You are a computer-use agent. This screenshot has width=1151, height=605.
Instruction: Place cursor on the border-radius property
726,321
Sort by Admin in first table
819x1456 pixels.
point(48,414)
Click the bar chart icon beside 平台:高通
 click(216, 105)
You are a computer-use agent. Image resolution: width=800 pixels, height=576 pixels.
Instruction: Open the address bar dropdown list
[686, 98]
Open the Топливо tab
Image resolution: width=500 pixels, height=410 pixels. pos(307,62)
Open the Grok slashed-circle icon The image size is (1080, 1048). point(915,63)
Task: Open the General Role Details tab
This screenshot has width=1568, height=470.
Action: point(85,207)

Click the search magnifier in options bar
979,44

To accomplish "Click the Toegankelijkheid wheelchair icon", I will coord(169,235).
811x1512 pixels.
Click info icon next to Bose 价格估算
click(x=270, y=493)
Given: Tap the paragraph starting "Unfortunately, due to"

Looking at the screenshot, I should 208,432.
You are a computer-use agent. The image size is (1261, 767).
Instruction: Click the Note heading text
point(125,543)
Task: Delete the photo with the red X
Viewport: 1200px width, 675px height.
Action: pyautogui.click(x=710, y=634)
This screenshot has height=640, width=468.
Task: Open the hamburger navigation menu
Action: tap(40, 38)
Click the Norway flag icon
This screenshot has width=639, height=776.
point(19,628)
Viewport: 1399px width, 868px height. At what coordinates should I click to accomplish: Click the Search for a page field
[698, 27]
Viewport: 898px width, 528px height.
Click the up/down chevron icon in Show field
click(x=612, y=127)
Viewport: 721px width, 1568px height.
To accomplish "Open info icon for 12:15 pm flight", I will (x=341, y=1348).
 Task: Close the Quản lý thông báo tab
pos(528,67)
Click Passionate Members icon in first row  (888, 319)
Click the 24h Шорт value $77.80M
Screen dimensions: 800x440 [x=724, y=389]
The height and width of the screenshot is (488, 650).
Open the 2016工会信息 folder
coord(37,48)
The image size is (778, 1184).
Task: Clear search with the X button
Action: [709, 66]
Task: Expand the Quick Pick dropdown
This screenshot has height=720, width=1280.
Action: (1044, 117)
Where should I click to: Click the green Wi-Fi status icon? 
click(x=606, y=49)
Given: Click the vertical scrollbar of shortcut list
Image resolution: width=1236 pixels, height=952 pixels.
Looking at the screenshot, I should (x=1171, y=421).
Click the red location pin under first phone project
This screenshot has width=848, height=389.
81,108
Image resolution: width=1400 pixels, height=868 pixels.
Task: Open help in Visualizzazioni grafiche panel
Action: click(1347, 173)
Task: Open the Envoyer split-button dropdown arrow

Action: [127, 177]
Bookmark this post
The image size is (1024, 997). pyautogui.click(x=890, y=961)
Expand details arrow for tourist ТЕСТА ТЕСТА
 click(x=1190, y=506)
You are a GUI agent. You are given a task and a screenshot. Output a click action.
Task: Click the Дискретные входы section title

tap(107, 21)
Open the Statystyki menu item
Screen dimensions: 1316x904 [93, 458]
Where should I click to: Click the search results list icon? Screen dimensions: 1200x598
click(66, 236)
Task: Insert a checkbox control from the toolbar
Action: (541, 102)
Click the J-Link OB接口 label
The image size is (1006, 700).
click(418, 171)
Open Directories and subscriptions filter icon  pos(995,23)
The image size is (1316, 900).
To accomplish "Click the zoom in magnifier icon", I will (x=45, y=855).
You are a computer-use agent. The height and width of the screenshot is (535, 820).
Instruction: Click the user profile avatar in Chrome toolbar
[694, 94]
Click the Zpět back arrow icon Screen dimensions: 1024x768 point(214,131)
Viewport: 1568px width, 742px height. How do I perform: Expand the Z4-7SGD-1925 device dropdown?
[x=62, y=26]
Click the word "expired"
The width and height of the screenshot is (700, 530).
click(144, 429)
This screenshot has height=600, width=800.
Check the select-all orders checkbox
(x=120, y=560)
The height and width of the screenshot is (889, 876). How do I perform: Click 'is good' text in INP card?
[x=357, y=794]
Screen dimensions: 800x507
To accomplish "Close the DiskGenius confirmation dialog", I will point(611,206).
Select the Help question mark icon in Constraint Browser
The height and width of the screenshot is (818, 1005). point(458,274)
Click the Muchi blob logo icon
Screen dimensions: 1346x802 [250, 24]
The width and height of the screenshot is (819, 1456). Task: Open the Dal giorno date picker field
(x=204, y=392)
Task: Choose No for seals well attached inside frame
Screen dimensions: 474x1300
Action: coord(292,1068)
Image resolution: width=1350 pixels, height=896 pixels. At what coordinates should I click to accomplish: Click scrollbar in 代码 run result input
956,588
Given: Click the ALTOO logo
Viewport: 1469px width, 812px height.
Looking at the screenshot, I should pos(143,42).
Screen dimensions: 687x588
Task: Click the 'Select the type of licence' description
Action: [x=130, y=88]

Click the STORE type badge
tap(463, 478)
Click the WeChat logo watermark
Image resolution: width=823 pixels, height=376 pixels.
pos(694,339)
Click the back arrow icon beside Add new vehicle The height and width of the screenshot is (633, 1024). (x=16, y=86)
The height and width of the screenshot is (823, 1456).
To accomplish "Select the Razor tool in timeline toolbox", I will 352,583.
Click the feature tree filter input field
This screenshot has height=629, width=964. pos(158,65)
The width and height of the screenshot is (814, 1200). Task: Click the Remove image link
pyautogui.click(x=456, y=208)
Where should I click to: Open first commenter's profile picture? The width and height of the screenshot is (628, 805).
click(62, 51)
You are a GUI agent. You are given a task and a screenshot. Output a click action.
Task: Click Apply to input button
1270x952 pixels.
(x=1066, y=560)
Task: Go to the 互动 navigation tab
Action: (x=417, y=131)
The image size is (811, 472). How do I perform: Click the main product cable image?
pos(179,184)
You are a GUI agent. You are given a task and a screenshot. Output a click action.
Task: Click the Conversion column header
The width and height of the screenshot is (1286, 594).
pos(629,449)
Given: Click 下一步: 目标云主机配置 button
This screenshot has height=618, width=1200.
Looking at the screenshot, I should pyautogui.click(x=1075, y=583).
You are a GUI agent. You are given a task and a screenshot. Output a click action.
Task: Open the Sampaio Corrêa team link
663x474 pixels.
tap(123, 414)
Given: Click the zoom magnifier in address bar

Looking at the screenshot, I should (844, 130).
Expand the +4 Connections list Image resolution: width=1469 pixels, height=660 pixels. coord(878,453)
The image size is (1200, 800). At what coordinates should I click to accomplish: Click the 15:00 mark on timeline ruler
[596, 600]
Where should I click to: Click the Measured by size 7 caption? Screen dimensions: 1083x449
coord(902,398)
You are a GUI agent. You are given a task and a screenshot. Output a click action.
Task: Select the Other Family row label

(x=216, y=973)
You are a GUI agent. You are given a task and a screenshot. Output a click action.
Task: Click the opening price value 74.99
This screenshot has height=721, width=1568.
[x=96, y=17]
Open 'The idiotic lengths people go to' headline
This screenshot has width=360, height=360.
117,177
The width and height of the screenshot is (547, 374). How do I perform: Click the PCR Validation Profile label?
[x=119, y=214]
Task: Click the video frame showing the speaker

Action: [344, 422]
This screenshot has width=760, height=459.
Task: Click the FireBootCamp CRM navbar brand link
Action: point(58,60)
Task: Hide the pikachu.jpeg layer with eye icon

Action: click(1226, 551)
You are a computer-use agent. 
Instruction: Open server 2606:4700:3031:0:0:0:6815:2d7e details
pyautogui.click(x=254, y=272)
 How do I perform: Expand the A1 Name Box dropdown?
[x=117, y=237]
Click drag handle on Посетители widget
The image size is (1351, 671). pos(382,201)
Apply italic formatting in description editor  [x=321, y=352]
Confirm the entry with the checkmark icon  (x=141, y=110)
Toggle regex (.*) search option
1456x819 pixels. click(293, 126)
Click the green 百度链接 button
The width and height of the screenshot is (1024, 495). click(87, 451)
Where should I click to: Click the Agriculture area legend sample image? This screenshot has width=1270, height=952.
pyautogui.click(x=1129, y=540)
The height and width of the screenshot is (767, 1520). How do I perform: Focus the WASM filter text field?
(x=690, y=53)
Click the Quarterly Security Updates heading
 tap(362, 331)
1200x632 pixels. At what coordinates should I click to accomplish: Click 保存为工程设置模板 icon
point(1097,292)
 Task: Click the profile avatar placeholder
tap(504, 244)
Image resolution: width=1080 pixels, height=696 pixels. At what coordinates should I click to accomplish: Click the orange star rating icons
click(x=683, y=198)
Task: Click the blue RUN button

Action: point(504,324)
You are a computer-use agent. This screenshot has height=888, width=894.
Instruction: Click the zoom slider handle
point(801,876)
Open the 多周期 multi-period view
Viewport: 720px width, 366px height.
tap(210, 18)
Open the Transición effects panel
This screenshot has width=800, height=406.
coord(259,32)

━━━━━━

- [Stated exercise]: In the rows above, from the line containing "Task: Hide the" down to the line containing "(x=690, y=53)", write out those lines again with "drag handle" replaced by "grip handle" and everything else unchanged.

- [The result]:
Task: Hide the pikachu.jpeg layer with eye icon

Action: click(1226, 551)
You are a computer-use agent. 
Instruction: Open server 2606:4700:3031:0:0:0:6815:2d7e details
pyautogui.click(x=254, y=272)
 How do I perform: Expand the A1 Name Box dropdown?
[x=117, y=237]
Click grip handle on Посетители widget
The image size is (1351, 671). pos(382,201)
Apply italic formatting in description editor  [x=321, y=352]
Confirm the entry with the checkmark icon  (x=141, y=110)
Toggle regex (.*) search option
1456x819 pixels. click(293, 126)
Click the green 百度链接 button
The width and height of the screenshot is (1024, 495). click(87, 451)
Where should I click to: Click the Agriculture area legend sample image? This screenshot has width=1270, height=952.
pyautogui.click(x=1129, y=540)
The height and width of the screenshot is (767, 1520). How do I perform: Focus the WASM filter text field?
(x=690, y=53)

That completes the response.